Thursday, May 15, 2014

Mortgage News Roundup - Student Debt and Qualifying for a New Home Purchase

Mortgage and credit conceptAnd we’re coming to the end of another week, creeping closer towards summer. It’s time to start cleaning the grill for Memorial Day barbecues, and pulling patio furniture out of storage if you haven’t already.

First, we need to mention that mortgage rates have hit a 2014 low in part because the Spring home buying season is in full swing. Global unrest and a weak U.S. economic recovery also have kept rates low on U.S. Treasury bonds. And as we mentioned last week, nearly half of all home sales were all cash. So, now is the time to talk with a professional loan officer about your situation so you can lock in a low rate.

Home Ownership Rates Slip In 2013


Home ownership in Sacramento County has plunged to its lowest level in 40 years after last decade’s catastrophic housing crash and the mass purchase of foreclosed homes by real estate investors.

“It’s a combination of people losing their homes to foreclosure, first-time buyers not being able to get loans, and investors swooping in and taking over neighborhoods,” said Kevin Stein, associate director of the California Reinvestment Coalition, a statewide group that advocates for low-income communities on housing and banking matters.

San Francisco and Los Angeles metro areas tend to have a much lower rate because the cost of housing is so much higher.

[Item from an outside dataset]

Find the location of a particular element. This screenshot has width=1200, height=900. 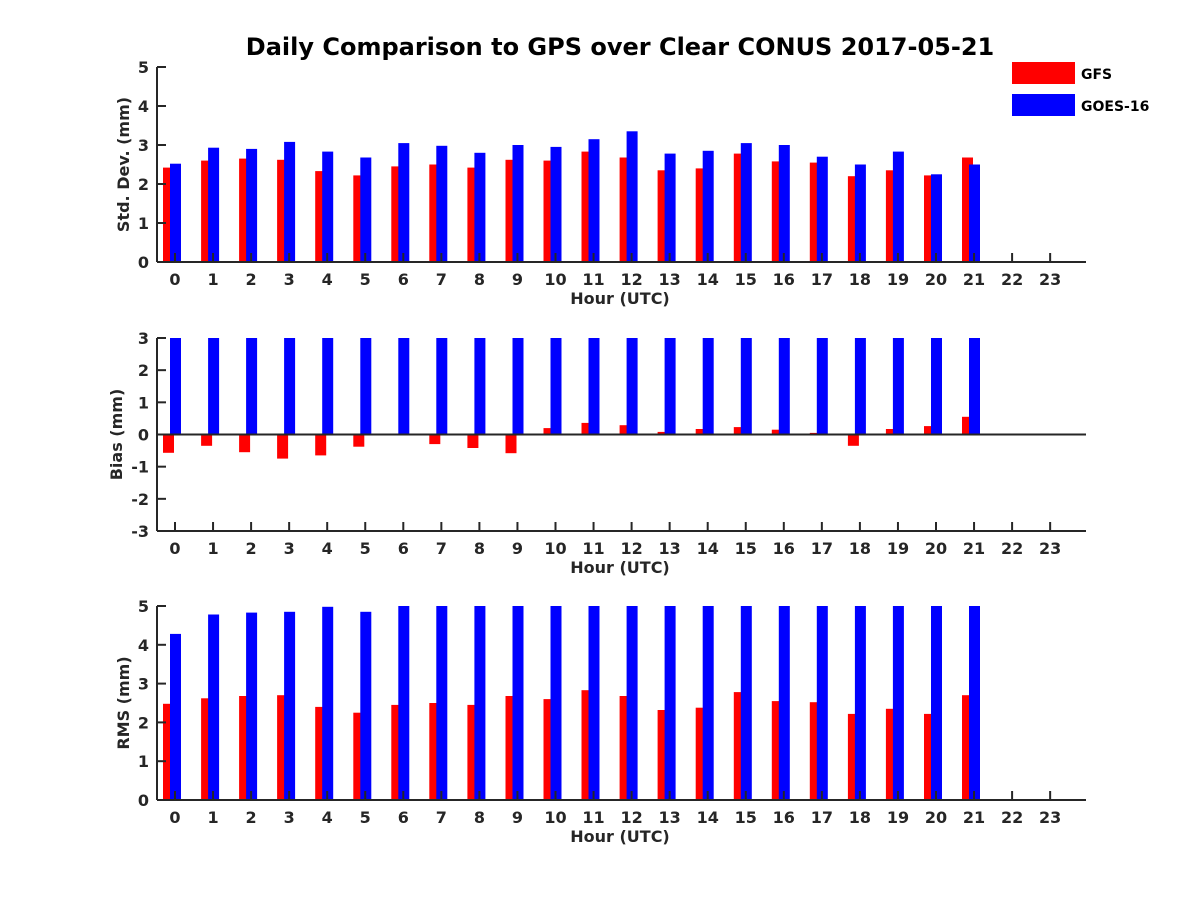

y-axis-label: Bias (mm) is located at coordinates (116, 435).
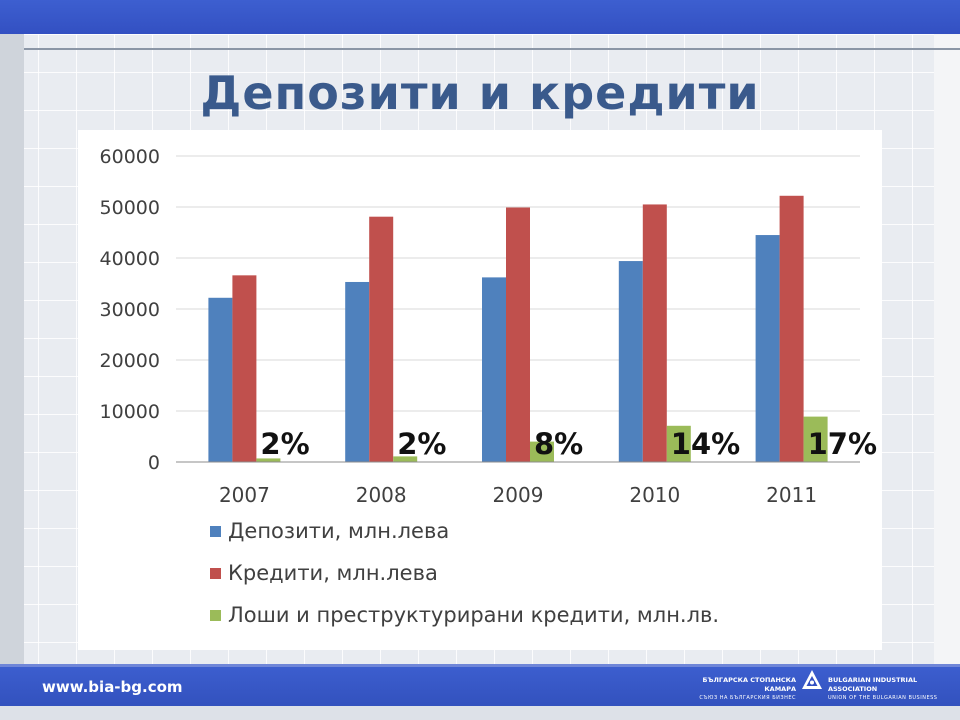 Image resolution: width=960 pixels, height=720 pixels. Describe the element at coordinates (12, 349) in the screenshot. I see `left-stripe` at that location.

The Los Angeles metro area home ownership rate slipped to a 19 year low in 2013.

In comparison, the overall nationwide home ownership rate is 64.8% down from 69% ten years ago. Home ownership is lowest in the West, at 59.4%.

Student Debt Keeps Young People From Buying Houses


The Federal Reserve Bank of New York reported Tuesday that in 2013 student debtors between the ages of 27 and 30 were less likely to have a mortgage than their peers who were student-debt free. It makes sense as it’s more difficult to save up a down payment, and with the new regulations, it would be more difficult to prove ability to pay. What’s interesting is that the number of mortgage holders dropped from about 34% in 2008 to about 22% in 2013.

But what’s also interesting is that the Federal Reserve released an additional report at the end of 2012 that showed that borrowers who were current on their student loan payments were actually more likely to take out a mortgage than other young adults.

Making the Most of an Open House Visit


Zillow posted a great blog entry on how to get the most out of an open house visit when you’re looking for your dream home.

  • Use the open house to learn the market without committing
  • You don’t have to sign in (but don’t be rude)
  • Watch the other buyers
  • Ask the agent questions
  • Be open to meeting your future agent

Are you looking for a new home this weekend?